[Pixel coordinate grounding data]

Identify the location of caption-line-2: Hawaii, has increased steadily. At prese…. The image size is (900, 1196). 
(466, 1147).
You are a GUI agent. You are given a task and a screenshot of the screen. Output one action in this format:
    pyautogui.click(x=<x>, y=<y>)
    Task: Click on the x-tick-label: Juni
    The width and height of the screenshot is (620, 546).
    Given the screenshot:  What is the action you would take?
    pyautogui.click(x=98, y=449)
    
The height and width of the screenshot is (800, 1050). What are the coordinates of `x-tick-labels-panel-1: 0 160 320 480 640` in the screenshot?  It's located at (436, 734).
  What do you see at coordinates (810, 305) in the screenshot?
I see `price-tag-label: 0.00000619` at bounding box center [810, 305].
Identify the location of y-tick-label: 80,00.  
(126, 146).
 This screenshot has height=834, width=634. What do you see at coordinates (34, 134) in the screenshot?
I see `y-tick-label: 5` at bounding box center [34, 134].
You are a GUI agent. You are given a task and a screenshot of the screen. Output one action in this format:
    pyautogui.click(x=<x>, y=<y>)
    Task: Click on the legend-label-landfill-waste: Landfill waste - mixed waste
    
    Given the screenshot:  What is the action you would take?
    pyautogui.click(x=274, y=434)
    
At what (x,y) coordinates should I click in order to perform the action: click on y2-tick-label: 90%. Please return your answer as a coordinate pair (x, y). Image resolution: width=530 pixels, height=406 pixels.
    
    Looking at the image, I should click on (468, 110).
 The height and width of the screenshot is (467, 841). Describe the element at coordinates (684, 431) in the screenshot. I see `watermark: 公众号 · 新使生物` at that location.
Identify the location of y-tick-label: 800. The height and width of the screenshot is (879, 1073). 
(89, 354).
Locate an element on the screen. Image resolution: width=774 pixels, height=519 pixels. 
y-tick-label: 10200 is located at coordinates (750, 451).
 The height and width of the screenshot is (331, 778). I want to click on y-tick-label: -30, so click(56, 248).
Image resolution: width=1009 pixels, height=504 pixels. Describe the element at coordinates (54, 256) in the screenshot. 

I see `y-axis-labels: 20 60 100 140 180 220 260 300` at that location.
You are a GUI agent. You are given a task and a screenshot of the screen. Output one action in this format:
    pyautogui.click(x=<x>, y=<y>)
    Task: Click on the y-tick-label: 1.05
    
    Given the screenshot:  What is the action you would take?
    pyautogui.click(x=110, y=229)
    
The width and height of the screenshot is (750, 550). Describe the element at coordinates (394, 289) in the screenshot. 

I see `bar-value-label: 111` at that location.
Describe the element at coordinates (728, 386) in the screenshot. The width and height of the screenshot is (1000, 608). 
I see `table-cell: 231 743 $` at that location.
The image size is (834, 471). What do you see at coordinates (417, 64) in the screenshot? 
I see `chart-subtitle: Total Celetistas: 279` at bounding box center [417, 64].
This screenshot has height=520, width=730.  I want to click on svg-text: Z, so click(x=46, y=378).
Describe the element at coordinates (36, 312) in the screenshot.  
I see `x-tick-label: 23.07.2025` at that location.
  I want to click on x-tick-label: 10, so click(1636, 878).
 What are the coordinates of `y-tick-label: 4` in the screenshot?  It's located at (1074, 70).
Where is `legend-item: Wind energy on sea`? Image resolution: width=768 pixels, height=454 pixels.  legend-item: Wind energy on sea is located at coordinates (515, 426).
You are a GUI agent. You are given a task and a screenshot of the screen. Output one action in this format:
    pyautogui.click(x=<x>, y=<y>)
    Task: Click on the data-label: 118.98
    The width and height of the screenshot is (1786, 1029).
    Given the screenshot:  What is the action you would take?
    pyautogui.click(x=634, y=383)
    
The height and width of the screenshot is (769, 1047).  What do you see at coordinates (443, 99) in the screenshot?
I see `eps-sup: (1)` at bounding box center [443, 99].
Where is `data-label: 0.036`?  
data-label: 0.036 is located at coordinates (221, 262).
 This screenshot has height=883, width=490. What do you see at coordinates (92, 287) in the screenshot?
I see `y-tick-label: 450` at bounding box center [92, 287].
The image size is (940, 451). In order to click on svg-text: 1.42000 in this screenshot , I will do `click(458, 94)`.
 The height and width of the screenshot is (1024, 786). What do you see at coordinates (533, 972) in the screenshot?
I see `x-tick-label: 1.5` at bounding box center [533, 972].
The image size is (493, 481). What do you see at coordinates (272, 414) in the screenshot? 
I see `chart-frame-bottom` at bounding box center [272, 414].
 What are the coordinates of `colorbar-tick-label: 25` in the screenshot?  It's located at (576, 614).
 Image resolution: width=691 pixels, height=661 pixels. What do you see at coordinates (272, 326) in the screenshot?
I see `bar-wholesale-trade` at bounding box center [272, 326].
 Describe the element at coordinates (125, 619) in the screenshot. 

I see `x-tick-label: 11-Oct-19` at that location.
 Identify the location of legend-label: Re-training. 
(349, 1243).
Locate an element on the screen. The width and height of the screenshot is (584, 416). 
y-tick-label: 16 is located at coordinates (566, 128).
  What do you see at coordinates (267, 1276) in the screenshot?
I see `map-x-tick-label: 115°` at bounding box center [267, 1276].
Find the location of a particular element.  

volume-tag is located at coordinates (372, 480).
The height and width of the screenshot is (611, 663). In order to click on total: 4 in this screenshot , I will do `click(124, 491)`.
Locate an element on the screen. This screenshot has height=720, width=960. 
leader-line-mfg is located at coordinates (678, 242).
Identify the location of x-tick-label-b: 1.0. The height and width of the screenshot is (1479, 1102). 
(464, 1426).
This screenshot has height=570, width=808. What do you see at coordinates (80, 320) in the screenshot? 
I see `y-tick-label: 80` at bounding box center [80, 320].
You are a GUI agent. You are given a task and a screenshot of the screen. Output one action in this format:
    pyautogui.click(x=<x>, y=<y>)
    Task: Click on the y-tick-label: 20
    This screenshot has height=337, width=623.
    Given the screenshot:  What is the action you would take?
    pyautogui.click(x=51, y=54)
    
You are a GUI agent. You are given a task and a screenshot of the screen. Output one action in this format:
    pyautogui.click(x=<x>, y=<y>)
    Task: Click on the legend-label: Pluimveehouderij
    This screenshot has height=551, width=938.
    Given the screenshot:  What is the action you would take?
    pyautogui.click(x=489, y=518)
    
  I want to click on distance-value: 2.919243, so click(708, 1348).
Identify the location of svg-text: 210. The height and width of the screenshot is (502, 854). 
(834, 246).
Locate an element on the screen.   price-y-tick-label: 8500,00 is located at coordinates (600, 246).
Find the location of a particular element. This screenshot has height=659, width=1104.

§ TRY IT
Copy out all the entries above, switching every "GUI agent" to "GUI assistant" and changing nothing else.

§ RESPONSE FOR THIS EXERCISE
Identify the location of caption-line-2: Hawaii, has increased steadily. At prese…. The image size is (900, 1196). 
(466, 1147).
You are a GUI assistant. You are given a task and a screenshot of the screen. Output one action in this format:
    pyautogui.click(x=<x>, y=<y>)
    Task: Click on the x-tick-label: Juni
    The width and height of the screenshot is (620, 546).
    Given the screenshot:  What is the action you would take?
    pyautogui.click(x=98, y=449)
    
The height and width of the screenshot is (800, 1050). What are the coordinates of `x-tick-labels-panel-1: 0 160 320 480 640` in the screenshot?  It's located at (436, 734).
  What do you see at coordinates (810, 305) in the screenshot?
I see `price-tag-label: 0.00000619` at bounding box center [810, 305].
Identify the location of y-tick-label: 80,00.  
(126, 146).
 This screenshot has height=834, width=634. What do you see at coordinates (34, 134) in the screenshot?
I see `y-tick-label: 5` at bounding box center [34, 134].
You are a GUI assistant. You are given a task and a screenshot of the screen. Output one action in this format:
    pyautogui.click(x=<x>, y=<y>)
    Task: Click on the legend-label-landfill-waste: Landfill waste - mixed waste
    
    Given the screenshot:  What is the action you would take?
    pyautogui.click(x=274, y=434)
    
At what (x,y) coordinates should I click in order to perform the action: click on y2-tick-label: 90%. Please return your answer as a coordinate pair (x, y). Image resolution: width=530 pixels, height=406 pixels.
    
    Looking at the image, I should click on (468, 110).
 The height and width of the screenshot is (467, 841). Describe the element at coordinates (684, 431) in the screenshot. I see `watermark: 公众号 · 新使生物` at that location.
Identify the location of y-tick-label: 800. The height and width of the screenshot is (879, 1073). 
(89, 354).
Locate an element on the screen. Image resolution: width=774 pixels, height=519 pixels. 
y-tick-label: 10200 is located at coordinates (750, 451).
 The height and width of the screenshot is (331, 778). I want to click on y-tick-label: -30, so click(56, 248).
Image resolution: width=1009 pixels, height=504 pixels. Describe the element at coordinates (54, 256) in the screenshot. 

I see `y-axis-labels: 20 60 100 140 180 220 260 300` at that location.
You are a GUI assistant. You are given a task and a screenshot of the screen. Output one action in this format:
    pyautogui.click(x=<x>, y=<y>)
    Task: Click on the y-tick-label: 1.05
    
    Given the screenshot:  What is the action you would take?
    pyautogui.click(x=110, y=229)
    
The width and height of the screenshot is (750, 550). Describe the element at coordinates (394, 289) in the screenshot. 

I see `bar-value-label: 111` at that location.
Describe the element at coordinates (728, 386) in the screenshot. The width and height of the screenshot is (1000, 608). 
I see `table-cell: 231 743 $` at that location.
The image size is (834, 471). What do you see at coordinates (417, 64) in the screenshot? 
I see `chart-subtitle: Total Celetistas: 279` at bounding box center [417, 64].
This screenshot has height=520, width=730.  I want to click on svg-text: Z, so click(x=46, y=378).
Describe the element at coordinates (36, 312) in the screenshot.  
I see `x-tick-label: 23.07.2025` at that location.
  I want to click on x-tick-label: 10, so click(1636, 878).
 What are the coordinates of `y-tick-label: 4` in the screenshot?  It's located at (1074, 70).
Where is `legend-item: Wind energy on sea`? Image resolution: width=768 pixels, height=454 pixels.  legend-item: Wind energy on sea is located at coordinates (515, 426).
You are a GUI assistant. You are given a task and a screenshot of the screen. Output one action in this format:
    pyautogui.click(x=<x>, y=<y>)
    Task: Click on the data-label: 118.98
    The width and height of the screenshot is (1786, 1029).
    Given the screenshot:  What is the action you would take?
    pyautogui.click(x=634, y=383)
    
The height and width of the screenshot is (769, 1047).  What do you see at coordinates (443, 99) in the screenshot?
I see `eps-sup: (1)` at bounding box center [443, 99].
Where is `data-label: 0.036`?  
data-label: 0.036 is located at coordinates (221, 262).
 This screenshot has height=883, width=490. What do you see at coordinates (92, 287) in the screenshot?
I see `y-tick-label: 450` at bounding box center [92, 287].
The image size is (940, 451). In order to click on svg-text: 1.42000 in this screenshot , I will do `click(458, 94)`.
 The height and width of the screenshot is (1024, 786). What do you see at coordinates (533, 972) in the screenshot?
I see `x-tick-label: 1.5` at bounding box center [533, 972].
The image size is (493, 481). What do you see at coordinates (272, 414) in the screenshot? 
I see `chart-frame-bottom` at bounding box center [272, 414].
 What are the coordinates of `colorbar-tick-label: 25` in the screenshot?  It's located at (576, 614).
 Image resolution: width=691 pixels, height=661 pixels. What do you see at coordinates (272, 326) in the screenshot?
I see `bar-wholesale-trade` at bounding box center [272, 326].
 Describe the element at coordinates (125, 619) in the screenshot. 

I see `x-tick-label: 11-Oct-19` at that location.
 Identify the location of legend-label: Re-training. 
(349, 1243).
Locate an element on the screen. The width and height of the screenshot is (584, 416). 
y-tick-label: 16 is located at coordinates (566, 128).
  What do you see at coordinates (267, 1276) in the screenshot?
I see `map-x-tick-label: 115°` at bounding box center [267, 1276].
Find the location of a particular element.  

volume-tag is located at coordinates (372, 480).
The height and width of the screenshot is (611, 663). In order to click on total: 4 in this screenshot , I will do `click(124, 491)`.
Locate an element on the screen. This screenshot has height=720, width=960. 
leader-line-mfg is located at coordinates (678, 242).
Identify the location of x-tick-label-b: 1.0. The height and width of the screenshot is (1479, 1102). 
(464, 1426).
This screenshot has height=570, width=808. What do you see at coordinates (80, 320) in the screenshot? 
I see `y-tick-label: 80` at bounding box center [80, 320].
You are a GUI assistant. You are given a task and a screenshot of the screen. Output one action in this format:
    pyautogui.click(x=<x>, y=<y>)
    Task: Click on the y-tick-label: 20
    This screenshot has height=337, width=623.
    Given the screenshot:  What is the action you would take?
    pyautogui.click(x=51, y=54)
    
You are a GUI assistant. You are given a task and a screenshot of the screen. Output one action in this format:
    pyautogui.click(x=<x>, y=<y>)
    Task: Click on the legend-label: Pluimveehouderij
    This screenshot has height=551, width=938.
    Given the screenshot:  What is the action you would take?
    pyautogui.click(x=489, y=518)
    
  I want to click on distance-value: 2.919243, so click(708, 1348).
Identify the location of svg-text: 210. The height and width of the screenshot is (502, 854). 
(834, 246).
Locate an element on the screen.   price-y-tick-label: 8500,00 is located at coordinates (600, 246).
Find the location of a particular element. This screenshot has height=659, width=1104.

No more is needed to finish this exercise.